Nowhere is Bap’s outsider stance more clear than in his approach to percussion. The drums on Jon Bap songs clash and clatter, fighting for control of the tempo and the listener’s ear. He allows beats to collide at odd angles, to play counter-rhythms, to create an air of barely-contained chaos. On What Now? Bap has taken this sensibility a step further by fully removing the drummer from the songwriting process. Nearly all of the drum tracks on What Now? were sampled from hours of jazz drummer Mike Mitchell’s improvisations, which Bap recorded in preparation for the album and then sequenced to create these tracks. On these songs, Mitchell’s playing evokes everything from Questlove’s off-kilter kit work on Voodoo to Zach Hill’s manic fills to the inhuman breakbeats of IDM artists like Squarepusher and Aphex Twin.

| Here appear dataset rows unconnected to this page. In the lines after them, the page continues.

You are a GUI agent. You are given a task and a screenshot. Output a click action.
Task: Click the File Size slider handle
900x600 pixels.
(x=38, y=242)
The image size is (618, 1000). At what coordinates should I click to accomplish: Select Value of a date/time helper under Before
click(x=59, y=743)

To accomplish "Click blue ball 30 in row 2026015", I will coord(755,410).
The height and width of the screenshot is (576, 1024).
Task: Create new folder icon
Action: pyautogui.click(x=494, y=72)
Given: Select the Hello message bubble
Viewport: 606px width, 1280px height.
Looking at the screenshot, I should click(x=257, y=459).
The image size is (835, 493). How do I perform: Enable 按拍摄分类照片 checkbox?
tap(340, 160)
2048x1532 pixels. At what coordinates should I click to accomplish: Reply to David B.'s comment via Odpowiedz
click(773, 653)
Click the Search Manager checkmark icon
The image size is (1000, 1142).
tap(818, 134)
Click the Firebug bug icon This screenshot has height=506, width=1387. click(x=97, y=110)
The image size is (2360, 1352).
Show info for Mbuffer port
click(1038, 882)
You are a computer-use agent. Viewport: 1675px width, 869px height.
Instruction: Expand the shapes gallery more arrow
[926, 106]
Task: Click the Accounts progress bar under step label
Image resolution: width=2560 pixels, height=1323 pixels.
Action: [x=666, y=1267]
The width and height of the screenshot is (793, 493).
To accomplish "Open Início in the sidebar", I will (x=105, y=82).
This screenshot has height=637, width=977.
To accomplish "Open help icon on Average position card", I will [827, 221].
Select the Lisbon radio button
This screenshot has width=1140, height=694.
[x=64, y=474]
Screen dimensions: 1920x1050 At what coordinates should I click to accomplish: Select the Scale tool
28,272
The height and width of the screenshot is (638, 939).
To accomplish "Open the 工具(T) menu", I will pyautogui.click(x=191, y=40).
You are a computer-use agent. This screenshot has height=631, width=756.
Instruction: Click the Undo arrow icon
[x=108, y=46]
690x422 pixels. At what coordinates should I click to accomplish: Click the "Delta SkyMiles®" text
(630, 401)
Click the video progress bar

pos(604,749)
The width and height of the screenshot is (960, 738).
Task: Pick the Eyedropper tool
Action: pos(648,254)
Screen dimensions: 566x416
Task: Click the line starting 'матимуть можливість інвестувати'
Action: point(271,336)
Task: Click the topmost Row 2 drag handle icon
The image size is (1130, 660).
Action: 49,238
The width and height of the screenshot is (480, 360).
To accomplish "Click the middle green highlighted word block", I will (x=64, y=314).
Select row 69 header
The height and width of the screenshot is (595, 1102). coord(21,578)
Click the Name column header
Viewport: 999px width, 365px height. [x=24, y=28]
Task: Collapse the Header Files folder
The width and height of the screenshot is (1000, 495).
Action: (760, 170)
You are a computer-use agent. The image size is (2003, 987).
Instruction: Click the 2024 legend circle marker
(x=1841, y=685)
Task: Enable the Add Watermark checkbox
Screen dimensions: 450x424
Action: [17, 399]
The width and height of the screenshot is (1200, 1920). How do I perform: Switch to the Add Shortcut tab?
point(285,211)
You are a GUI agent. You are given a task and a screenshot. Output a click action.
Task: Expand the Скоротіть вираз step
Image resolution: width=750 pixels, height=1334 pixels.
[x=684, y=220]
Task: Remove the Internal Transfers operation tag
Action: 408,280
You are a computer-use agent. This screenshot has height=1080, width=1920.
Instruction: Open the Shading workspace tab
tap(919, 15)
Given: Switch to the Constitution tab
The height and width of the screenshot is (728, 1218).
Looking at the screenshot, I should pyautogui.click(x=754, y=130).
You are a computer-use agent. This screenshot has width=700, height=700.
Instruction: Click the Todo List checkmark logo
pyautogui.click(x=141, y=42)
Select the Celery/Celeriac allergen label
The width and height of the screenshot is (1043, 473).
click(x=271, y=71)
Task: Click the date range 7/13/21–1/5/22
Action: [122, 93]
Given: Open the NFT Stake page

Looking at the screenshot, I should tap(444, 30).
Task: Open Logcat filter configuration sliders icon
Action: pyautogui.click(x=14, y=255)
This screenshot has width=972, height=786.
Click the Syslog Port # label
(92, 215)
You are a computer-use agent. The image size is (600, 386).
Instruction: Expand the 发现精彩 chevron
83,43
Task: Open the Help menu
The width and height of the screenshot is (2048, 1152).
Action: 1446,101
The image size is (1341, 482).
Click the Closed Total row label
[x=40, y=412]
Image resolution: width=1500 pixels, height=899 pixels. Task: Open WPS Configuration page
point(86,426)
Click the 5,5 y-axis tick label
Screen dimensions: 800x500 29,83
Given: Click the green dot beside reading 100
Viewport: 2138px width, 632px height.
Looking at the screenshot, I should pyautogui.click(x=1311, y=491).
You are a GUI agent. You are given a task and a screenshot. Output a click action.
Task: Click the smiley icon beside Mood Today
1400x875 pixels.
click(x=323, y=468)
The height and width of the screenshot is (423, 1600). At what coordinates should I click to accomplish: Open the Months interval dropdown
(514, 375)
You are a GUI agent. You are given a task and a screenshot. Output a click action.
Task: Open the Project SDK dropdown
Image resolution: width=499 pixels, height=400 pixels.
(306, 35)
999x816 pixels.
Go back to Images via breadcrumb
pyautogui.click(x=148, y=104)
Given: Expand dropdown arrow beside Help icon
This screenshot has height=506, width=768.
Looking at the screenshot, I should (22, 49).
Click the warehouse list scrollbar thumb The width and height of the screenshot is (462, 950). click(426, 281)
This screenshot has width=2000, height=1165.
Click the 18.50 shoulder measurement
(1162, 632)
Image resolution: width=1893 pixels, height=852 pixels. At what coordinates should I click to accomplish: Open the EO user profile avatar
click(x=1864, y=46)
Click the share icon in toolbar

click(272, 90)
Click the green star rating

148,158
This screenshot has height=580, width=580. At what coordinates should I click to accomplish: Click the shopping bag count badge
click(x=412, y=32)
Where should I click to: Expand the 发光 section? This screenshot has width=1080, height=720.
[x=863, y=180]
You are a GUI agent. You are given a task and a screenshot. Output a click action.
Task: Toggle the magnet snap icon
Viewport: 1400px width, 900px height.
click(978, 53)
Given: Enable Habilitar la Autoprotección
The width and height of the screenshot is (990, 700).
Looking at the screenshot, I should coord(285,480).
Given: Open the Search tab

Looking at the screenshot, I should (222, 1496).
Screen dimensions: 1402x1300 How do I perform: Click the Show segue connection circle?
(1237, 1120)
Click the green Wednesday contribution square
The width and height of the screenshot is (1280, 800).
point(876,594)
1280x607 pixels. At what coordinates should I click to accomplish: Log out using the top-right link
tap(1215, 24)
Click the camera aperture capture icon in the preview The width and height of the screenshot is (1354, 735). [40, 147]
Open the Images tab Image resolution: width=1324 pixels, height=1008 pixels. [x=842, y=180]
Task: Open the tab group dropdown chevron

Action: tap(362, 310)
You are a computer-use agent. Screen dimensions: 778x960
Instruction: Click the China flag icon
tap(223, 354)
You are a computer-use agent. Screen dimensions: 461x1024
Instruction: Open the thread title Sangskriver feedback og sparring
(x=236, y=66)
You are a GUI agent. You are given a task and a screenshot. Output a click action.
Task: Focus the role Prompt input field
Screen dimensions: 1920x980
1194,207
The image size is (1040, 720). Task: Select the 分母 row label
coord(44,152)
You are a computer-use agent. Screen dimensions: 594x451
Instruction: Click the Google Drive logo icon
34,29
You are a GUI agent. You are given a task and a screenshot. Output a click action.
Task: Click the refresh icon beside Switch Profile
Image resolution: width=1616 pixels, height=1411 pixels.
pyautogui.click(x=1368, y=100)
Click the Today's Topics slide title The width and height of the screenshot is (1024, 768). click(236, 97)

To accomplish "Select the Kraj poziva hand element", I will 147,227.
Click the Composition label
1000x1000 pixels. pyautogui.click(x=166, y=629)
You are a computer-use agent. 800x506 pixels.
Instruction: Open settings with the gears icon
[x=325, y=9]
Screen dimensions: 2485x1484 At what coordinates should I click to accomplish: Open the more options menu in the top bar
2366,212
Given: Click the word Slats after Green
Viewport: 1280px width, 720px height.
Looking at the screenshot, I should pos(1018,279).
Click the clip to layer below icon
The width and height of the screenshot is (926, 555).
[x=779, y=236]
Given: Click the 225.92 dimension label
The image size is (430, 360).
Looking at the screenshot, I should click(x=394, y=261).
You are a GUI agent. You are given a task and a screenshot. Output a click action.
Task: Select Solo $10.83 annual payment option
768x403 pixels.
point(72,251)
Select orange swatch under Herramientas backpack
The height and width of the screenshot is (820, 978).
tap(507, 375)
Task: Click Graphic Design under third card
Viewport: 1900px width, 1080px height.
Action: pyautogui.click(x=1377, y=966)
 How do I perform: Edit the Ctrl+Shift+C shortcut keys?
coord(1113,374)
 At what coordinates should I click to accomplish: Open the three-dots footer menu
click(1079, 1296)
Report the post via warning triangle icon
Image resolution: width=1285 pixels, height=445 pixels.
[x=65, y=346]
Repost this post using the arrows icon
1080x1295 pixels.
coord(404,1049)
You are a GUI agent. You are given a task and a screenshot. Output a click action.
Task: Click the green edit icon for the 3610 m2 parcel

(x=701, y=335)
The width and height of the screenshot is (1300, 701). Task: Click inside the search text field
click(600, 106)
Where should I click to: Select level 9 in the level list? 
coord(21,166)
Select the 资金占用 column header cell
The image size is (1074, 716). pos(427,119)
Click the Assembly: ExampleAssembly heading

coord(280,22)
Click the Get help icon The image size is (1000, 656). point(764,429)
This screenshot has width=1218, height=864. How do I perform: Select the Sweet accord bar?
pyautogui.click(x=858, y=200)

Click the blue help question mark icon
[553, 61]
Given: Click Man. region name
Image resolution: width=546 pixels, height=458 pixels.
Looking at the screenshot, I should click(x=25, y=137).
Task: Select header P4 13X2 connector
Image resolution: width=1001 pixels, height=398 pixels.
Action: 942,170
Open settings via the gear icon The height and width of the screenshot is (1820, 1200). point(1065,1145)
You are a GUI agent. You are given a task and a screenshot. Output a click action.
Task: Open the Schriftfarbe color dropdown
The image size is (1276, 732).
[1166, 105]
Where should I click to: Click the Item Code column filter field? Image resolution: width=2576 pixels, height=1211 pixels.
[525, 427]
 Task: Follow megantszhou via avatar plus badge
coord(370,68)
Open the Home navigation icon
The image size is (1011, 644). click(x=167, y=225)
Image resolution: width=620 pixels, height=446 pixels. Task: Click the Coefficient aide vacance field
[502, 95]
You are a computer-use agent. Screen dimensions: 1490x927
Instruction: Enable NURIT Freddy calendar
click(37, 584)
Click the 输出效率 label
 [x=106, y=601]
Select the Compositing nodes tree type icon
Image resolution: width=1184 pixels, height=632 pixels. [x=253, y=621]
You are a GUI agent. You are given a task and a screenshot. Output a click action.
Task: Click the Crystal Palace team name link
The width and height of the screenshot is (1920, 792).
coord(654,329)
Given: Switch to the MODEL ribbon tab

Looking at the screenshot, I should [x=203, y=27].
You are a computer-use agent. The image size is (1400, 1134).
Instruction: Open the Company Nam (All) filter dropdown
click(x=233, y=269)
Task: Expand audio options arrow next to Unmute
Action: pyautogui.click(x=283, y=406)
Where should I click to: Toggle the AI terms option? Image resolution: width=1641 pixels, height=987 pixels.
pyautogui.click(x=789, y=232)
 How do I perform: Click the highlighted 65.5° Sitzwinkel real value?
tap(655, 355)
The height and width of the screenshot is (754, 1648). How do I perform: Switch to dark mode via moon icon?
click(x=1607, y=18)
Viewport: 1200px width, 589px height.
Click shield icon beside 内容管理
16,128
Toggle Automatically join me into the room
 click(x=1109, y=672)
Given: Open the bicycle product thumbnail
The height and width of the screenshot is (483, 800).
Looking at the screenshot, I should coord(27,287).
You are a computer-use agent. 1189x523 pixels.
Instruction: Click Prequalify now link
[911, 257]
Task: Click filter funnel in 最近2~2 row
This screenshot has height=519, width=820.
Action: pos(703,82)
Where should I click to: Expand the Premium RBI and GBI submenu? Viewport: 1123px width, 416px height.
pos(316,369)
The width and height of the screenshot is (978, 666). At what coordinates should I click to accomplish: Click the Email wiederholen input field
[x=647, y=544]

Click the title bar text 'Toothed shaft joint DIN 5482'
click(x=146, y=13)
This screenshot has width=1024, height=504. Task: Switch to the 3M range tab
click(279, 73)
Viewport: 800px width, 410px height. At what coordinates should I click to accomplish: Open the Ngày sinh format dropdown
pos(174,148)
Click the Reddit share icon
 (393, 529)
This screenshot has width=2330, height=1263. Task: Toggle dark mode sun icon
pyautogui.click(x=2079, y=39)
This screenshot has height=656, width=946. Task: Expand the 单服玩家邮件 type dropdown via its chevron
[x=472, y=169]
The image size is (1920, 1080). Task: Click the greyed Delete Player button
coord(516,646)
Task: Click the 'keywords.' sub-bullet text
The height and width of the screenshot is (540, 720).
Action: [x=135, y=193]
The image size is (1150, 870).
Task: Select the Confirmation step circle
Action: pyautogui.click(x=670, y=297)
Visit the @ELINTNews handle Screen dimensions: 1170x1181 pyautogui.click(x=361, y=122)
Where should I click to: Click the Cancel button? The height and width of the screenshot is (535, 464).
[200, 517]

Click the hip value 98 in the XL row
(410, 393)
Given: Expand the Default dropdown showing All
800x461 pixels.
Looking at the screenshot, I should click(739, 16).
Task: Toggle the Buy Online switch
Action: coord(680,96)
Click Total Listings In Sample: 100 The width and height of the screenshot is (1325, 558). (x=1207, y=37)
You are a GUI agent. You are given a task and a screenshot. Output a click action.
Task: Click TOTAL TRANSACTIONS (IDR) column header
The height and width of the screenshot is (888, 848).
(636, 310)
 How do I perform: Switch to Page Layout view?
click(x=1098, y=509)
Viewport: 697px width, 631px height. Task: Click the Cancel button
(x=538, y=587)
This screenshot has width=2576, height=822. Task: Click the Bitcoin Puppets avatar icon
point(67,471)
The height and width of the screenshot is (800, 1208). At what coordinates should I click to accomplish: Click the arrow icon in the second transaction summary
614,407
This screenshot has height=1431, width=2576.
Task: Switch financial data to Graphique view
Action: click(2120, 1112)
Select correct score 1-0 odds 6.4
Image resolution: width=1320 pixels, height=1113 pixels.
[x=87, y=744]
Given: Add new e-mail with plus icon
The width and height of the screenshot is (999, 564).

Despite the rhythmic discord, Bap’s best songs still manage to feel loose, warm and immediate. “Gotta Be Your Lover” sounds like the warped memory of a Prince song with a wind-up toy standing in for a drummer. “Don’t Run Into the Dark So Quick” is a devastating ballad, its wobbly, detuned guitar conjuring a dusty blues acetate, as Bap pleads with a wayward lover. And “Let It Happen,” the beautifully off-balance, Jeff Buckley-esque title track from Bap’s debut EP, gets a welcome reprise here, closing the album with one of Bap’s strongest vocal performances to date.
Jon Bap is a promising new voice, and the inventiveness and confidence he displays here is commendable, but he might benefit from an editor. What Now? has more than its fair share of interludes, field recordings and spoken-word bits, but its primary shortcoming is that there are simply not enough songs, especially by way of comparison to his more focused debut EP. Similarly, not every sonic experiment here clicks; songs like “Intuition” border on cacophonous in parts, when the songwriting begins to bow under the weight of too many tempos and layers. Still, it’s not difficult to see how this sort of willful messiness might support Bap’s overall aim, to surprise and unsettle the listener but also, to see that her patience is rewarded.